- Opening Delimiter -

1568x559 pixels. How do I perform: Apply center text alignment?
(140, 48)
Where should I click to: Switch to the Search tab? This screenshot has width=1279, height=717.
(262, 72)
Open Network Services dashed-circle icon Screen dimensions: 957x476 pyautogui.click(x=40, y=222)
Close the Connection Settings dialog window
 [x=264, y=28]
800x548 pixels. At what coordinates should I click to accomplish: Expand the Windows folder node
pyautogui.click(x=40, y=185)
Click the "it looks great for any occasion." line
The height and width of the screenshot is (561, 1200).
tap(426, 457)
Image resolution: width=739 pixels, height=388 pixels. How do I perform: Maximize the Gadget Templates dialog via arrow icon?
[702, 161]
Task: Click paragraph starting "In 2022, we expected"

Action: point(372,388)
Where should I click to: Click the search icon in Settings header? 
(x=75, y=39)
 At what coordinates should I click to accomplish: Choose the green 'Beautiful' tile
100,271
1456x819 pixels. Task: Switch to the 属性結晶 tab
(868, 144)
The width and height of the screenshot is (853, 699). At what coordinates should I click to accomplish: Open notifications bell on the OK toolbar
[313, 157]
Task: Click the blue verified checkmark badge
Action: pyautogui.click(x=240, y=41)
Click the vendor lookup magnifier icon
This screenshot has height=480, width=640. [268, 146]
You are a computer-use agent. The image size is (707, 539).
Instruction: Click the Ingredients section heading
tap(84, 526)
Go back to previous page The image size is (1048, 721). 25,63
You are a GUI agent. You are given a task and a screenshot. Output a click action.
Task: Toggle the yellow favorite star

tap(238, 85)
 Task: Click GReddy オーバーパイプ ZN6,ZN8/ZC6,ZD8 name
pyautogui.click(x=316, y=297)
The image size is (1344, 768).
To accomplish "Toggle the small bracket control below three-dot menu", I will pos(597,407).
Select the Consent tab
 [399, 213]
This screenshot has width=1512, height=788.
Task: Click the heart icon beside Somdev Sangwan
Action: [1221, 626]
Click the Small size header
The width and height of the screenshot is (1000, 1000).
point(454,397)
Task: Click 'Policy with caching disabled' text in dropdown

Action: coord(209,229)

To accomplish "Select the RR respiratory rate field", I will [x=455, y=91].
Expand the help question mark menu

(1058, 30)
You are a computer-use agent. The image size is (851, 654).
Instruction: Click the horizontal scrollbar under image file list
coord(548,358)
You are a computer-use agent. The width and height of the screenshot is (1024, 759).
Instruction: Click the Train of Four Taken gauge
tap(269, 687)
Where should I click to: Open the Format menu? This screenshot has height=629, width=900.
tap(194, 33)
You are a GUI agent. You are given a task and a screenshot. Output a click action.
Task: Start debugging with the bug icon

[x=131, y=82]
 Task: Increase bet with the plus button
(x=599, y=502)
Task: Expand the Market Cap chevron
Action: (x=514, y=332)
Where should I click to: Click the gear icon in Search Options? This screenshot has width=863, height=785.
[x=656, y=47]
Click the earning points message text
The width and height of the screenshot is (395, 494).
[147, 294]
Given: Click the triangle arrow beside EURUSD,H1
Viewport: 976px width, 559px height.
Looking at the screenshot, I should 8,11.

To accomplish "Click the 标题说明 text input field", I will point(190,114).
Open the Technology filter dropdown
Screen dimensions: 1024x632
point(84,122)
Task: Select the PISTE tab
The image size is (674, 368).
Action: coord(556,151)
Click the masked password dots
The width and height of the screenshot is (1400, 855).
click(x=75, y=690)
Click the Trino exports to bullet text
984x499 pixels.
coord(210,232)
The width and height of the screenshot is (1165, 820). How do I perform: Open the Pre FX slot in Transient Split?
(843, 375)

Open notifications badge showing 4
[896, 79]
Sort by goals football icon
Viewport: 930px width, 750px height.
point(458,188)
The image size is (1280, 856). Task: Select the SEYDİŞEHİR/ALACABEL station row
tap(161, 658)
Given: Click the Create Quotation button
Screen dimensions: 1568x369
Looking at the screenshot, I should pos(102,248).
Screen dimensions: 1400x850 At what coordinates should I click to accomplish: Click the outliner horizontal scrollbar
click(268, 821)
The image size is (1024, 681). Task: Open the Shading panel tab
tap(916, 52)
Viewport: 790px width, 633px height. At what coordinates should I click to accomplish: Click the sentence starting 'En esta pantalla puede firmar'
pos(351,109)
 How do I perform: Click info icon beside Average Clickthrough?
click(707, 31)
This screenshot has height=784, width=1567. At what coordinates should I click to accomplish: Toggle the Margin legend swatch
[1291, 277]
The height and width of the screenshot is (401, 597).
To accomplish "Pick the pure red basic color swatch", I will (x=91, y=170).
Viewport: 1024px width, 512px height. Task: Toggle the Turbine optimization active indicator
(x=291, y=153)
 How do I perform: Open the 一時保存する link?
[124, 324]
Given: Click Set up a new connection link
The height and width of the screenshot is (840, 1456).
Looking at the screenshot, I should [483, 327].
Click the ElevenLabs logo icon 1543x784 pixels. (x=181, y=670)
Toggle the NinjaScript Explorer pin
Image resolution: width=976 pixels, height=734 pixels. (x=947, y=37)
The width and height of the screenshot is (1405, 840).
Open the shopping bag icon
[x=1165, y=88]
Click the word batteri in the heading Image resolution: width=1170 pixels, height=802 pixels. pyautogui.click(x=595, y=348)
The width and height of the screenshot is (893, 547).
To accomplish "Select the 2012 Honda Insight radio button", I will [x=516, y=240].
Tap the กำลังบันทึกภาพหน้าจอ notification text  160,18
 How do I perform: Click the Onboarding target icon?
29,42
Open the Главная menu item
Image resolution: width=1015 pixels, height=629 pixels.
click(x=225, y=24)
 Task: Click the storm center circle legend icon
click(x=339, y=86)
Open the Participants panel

- Closing Delimiter -

**Work to be completed:** For the material, work out how many lines hold the string "computer". Your reply must be the number alone.

**Exercise answer:** 3